The Roller-Coaster Ride of Game Design

The Roller-Coaster Ride of Game Design - 07/12/2019

Let me start off by saying – game design isn’t for the faint of heart. It not only is a very time intensive process (that will take years) but you also get put under the microscope. That is both terrible and fantastic… let me explain.

Why is it terrible? There are a lot of critics out there that aren’t constructive at all. People can be especially brave when they are hidden behind a screen. Truthfully, I love feedback on my game. It gives me the chance to re-evaluate things and refine it. Is my game perfect for everyone out there? Absolutely not, I recognize that. Some people want it more complex, some people want it to be simpler. Some people love the art, some people hate the art. I’ve learned to listen to everyone’s opinion, but to also filter what gets to my emotions and what gets play tested.

On one particular day I was venting about my frustrations to another game designer. He could tell that I was a bit shaken and so he sent me this quote from Theodore Roosevelt. It has helped me get through those tough days when I want to throw in the towel:

“It is not the critic who counts; not the man who points out how the strong man stumbles, or where the doer of deeds could have done them better. The credit belongs to the man who is actually in the arena, whose face is marred by dust and sweat and blood; who strives valiantly; who errs, who comes short again and again, because there is no effort without error and shortcoming; but who does actually strive to do the deeds; who knows great enthusiasms, the great devotions; who spends himself in a worthy cause; who at the best knows in the end the triumph of high achievement, and who at the worst, if he fails, at least fails while daring greatly, so that his place shall never be with those cold and timid souls who neither know victory nor defeat.”

Why is it fantastic? Well, it produces great results. When you have the “hive mind” of a community you get opinions that stretch you to do better and are also things that you may not have necessarily thought of.

For example, in the early stages of Queen Bee I was trying to balance the numbering on the Warrior and Worker Bee dice. I reached the point where I felt good about the balance of the numbering. At the time the numbering included numbers 1-3 on the Worker Bee dice and numbers 1-4 on the Warrior Bee dice. But I would still run into the situation where dice wouldn’t need to be rolled in a battle. I didn’t know what else to do, so I just left it as is. One of those situations came up in a playtest and the playtester said, “Do we even need to roll? The best I can do is tie?” He then continued, “You should add zeros to the dice so that there is always a chance of winning.” Duh, of course! I don’t know why I hadn’t thought of that before. I shifted some numbering, re-balanced the dice and now they are better and there is always a chance for either team.
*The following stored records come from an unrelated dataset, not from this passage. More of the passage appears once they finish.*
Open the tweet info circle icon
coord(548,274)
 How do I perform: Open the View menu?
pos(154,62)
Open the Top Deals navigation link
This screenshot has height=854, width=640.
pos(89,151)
Four bees against one bee? Not great odds, but still a chance. And as Lloyd Christmas would say, “So you’re saying there’s a chance!”

So, what’s the point of all these ramblings. Well, I suppose that it is two-fold. One, if you find yourself in a similar situation where you want to give up then I’d encourage you to keep your chin up and stick with it. It’s worth it. Secondly, I just want to say that making this game has been a great learning experience to me. I have enjoyed the ride. I have enjoyed the time with my wife and kids in playing this game. My family LOVES it. I think a lot of families are going to enjoy this game someday – and that will be a fun experience for me.

One of the highlights for me happened on June 26th when I got my prototypes in the mail - and I wanted to share some of those pictures with you. It’s such a beautiful thing to see it all come together! Right now, most of these prototypes are with reviewers, social media influencers, bloggers or other content creators. I look forward to the opinions and feedback that will come from those. I have a great feeling about this game – and I appreciate all the support that I’ve received along the way.